Probleme und Lösungen
Direkte Probleme tauchen bei der Durchführung des Seminars nicht auf. Da an der BBS Bingen sehr viel projektorientiert gearbeitet wird, kann es schon einmal vorkommen, dass bei dem einen oder anderen Schüler Skepsis aufkommt nach dem Motto: „Schon wieder ein Projekt.“ Dies legt sich aber sehr schnell, da sich dieses Seminar durch seinen Lernortwechsel und die Methodenvielfalt deutlich von anderen Projekten unterscheidet. Im Rahmen des gesamten Modellversuches ergibt sich allerdings eine große Schwierigkeit, die strukturell bedingt ist: Die extrem kurzen „Aufenthaltszeiten“ unserer Schülerinnen und Schüler an unserer Schule im Vergleich zu allgemein bildenden Schulen. Der längste Bildungsgang dauert an der BBS Bingen drei Jahre. In einer Berufsschule sind die Schüler/innen entweder einmal in der Woche in der Schule (Teilzeitunterricht) oder alle vier Monate für drei bis vier Wochen (Blockunterricht). Der kürzeste Bildungsgang dauert knapp ein Jahr. Auf Grund dieser kurzen Schulzeiten ist eine kontinuierliche Entwicklung demokratischer Verhaltensweisen nur bedingt bzw. punktuell möglich (Schülerin X beispielsweise ist Schulsprecherin und nimmt an Veranstaltungen zur demokratischen Weiterentwicklung der SV teil.
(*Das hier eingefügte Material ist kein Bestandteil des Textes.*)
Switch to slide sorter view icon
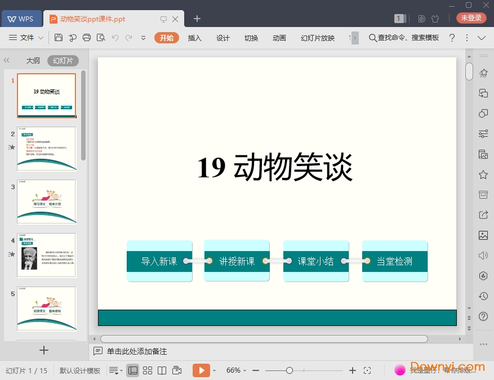The width and height of the screenshot is (494, 380). point(148,370)
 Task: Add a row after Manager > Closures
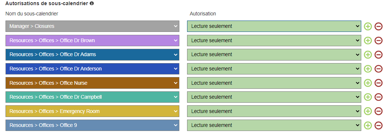coord(368,26)
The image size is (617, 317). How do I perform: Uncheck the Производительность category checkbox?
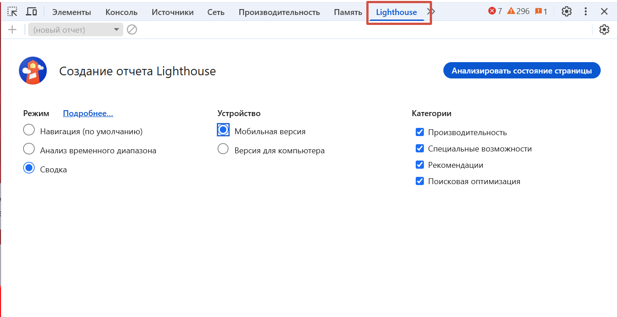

Bereits nach neun Monaten haben wir eine personell komplett neu besetzte SV, die quasi wieder bei null anfängt).
Blitzlicht
„Ich denke, dass die politische Beteiligung auf Kommunalebene durchaus wirksam und sinnvoll sein kann, da man vor Ort etwas erreichen oder ändern kann. … Ich überlege durchaus, vielleicht in die Partei einzutreten“, so die Aussage einer Teilnehmerin am Projekt.
Schule
Schulname
Berufsbildende Schule Bingen
Schulart
Berufsbildende Schule
Schulanschrift
Pennrichstr. 9 55411 Bingen am Rhein
E-Mail
mail@bbs-bingen.de
Anzahl der Schüler/innen
über 1000
Ansatz der Schule
Demokratiepädagogik
Programme der Schule
BLK-Modellversuch KLLU; Modellversuch Zusammenarbeit Hauptschule – Berufsbildende Schule
Modellversuche der Schule
BLK-Programm „Demokratie lernen & leben“; Cisco-Projekt; QUISS
Sozialraum der Schule
kleinstädtisch; gemischtes soziales Umfeld; Schüler/innen kommen aus unterschiedlichen Gemeinden; Migrant/innen-Anteil der Schülerschaft liegt bei über 25%
Besonderheiten
Projekt „Energiesparen im Haushalt“; regelmäßige Projektwochen; aktive Schülermitverwaltung, Nachmittagsangebote; Förderverein; Schülerzeitung; Schülerfirma; Schulpartnerschaften mit Thüringen und Dänemark; Fachschule für Informationsverarbeitung; Umsetzug IK-Rahmenpläne
Referenzen
Modellschule im BLK-Programm „Demokratie leben und lernen“
„Demokratie lernen & leben“ ist ein Schulentwicklungsprogramm, bei dem es darum geht, die Demokratisierung von Unterricht und Schulleben und die Bereitschaft junger Menschen zur aktiven Mitwirkung an der Zivilgesellschaft zu fördern.